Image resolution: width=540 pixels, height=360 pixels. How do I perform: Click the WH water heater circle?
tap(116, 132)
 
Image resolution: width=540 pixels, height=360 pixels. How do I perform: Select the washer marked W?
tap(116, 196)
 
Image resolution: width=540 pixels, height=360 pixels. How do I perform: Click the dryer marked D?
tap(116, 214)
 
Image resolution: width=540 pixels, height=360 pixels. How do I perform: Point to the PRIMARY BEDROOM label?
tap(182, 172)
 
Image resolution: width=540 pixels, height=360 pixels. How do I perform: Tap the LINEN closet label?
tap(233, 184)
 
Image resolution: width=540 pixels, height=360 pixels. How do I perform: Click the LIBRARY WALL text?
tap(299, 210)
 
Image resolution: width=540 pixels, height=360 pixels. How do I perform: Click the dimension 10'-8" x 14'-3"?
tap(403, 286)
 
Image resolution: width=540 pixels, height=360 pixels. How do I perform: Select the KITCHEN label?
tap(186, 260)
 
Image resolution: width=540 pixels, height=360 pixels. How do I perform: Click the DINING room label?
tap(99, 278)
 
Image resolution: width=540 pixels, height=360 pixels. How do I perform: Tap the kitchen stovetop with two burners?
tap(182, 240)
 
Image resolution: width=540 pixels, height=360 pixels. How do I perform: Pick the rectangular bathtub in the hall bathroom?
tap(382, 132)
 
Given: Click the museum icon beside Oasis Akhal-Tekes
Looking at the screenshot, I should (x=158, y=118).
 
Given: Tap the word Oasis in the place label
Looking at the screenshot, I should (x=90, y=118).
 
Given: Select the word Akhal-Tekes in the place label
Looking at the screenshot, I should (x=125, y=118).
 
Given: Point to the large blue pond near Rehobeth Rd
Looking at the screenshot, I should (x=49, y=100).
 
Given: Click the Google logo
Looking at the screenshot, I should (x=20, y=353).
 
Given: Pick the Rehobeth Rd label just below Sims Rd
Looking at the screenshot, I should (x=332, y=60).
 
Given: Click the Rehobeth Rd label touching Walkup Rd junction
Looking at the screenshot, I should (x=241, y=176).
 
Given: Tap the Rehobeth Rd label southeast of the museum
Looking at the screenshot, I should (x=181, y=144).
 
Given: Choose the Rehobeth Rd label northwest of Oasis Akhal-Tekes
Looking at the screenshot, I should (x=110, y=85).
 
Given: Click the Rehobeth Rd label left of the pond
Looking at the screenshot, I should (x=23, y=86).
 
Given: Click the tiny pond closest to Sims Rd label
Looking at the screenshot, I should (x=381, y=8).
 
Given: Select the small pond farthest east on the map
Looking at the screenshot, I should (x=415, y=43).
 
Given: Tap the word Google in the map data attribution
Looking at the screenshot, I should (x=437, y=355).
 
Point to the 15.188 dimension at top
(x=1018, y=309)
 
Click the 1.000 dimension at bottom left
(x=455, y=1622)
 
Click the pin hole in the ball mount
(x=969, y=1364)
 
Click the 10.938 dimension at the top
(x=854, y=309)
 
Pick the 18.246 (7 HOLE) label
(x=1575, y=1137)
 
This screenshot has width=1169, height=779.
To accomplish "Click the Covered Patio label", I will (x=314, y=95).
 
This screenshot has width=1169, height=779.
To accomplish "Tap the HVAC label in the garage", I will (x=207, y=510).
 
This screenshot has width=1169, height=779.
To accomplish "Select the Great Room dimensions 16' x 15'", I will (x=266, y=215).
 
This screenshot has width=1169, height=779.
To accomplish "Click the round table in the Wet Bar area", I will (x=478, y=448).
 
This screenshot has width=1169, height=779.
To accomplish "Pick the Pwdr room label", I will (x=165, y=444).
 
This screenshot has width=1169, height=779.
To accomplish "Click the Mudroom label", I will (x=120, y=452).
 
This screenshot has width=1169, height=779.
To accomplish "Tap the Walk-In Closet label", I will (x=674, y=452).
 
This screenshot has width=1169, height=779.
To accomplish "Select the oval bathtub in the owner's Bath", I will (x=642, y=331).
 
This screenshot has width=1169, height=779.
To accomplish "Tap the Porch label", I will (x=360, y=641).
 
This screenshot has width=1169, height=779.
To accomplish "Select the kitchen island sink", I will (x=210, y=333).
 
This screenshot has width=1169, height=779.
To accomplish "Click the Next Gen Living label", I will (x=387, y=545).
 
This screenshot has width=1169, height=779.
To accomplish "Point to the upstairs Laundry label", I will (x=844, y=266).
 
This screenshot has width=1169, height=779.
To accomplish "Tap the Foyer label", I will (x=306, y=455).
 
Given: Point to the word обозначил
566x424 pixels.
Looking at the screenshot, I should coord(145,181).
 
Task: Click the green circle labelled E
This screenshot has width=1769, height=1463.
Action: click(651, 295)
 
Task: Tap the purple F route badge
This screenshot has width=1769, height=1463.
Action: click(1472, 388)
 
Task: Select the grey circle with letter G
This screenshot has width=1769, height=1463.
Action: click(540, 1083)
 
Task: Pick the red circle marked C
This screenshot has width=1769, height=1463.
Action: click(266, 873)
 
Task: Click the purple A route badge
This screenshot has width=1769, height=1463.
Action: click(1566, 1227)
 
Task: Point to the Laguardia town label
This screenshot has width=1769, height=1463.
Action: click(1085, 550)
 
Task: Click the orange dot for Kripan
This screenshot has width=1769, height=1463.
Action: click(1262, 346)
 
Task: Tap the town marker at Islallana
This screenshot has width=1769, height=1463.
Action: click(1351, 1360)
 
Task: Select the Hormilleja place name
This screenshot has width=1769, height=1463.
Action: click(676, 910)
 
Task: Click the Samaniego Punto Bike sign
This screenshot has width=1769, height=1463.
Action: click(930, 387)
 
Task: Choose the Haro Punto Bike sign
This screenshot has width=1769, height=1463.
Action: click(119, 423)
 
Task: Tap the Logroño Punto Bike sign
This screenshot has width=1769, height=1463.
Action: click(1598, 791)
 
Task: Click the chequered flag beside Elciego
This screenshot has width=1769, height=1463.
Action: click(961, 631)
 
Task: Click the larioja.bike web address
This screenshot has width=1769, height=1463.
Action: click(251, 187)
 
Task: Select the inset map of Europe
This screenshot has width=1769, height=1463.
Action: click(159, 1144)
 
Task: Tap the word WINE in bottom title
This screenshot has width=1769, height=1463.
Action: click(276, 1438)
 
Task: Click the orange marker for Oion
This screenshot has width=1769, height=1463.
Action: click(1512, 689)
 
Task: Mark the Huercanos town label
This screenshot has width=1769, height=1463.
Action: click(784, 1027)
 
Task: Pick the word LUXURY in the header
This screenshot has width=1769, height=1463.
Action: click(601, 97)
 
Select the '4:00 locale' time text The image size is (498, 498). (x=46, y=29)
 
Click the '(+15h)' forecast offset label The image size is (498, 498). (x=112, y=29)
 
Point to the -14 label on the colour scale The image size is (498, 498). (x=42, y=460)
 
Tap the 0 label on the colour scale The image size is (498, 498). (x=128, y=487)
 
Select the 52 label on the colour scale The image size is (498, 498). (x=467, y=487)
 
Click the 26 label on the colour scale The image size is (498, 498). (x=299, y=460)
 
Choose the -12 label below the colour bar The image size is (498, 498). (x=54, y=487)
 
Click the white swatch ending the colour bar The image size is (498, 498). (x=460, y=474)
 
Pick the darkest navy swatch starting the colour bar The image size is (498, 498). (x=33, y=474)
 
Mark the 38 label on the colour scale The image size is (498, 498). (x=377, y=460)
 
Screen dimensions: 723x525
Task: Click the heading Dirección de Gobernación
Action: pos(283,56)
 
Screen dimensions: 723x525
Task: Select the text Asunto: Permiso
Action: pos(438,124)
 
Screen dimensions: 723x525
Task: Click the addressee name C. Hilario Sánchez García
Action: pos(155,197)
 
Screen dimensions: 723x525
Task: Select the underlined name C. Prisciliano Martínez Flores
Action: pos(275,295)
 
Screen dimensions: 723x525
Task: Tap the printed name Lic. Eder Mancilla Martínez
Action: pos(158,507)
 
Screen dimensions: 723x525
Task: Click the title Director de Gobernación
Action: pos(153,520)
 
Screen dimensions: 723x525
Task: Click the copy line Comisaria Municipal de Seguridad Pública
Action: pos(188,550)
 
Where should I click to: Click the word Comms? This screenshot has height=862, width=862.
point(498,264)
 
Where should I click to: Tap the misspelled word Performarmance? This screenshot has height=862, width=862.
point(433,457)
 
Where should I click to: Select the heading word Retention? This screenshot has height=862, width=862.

-=-=-=-=-

Starting at the line that contains "Click the white" and ending after the line that contains "point(498,264)", list those lines from the records as a numbered list, leaving out the blank lines.

=== Full answer ===
1. Click the white swatch ending the colour bar The image size is (498, 498). (x=460, y=474)
2. Pick the darkest navy swatch starting the colour bar The image size is (498, 498). (x=33, y=474)
3. Mark the 38 label on the colour scale The image size is (498, 498). (x=377, y=460)
4. Screen dimensions: 723x525
5. Task: Click the heading Dirección de Gobernación
6. Action: pos(283,56)
7. Screen dimensions: 723x525
8. Task: Select the text Asunto: Permiso
9. Action: pos(438,124)
10. Screen dimensions: 723x525
11. Task: Click the addressee name C. Hilario Sánchez García
12. Action: pos(155,197)
13. Screen dimensions: 723x525
14. Task: Select the underlined name C. Prisciliano Martínez Flores
15. Action: pos(275,295)
16. Screen dimensions: 723x525
17. Task: Tap the printed name Lic. Eder Mancilla Martínez
18. Action: pos(158,507)
19. Screen dimensions: 723x525
20. Task: Click the title Director de Gobernación
21. Action: pos(153,520)
22. Screen dimensions: 723x525
23. Task: Click the copy line Comisaria Municipal de Seguridad Pública
24. Action: pos(188,550)
25. Where should I click to: Click the word Comms? This screenshot has height=862, width=862.
26. point(498,264)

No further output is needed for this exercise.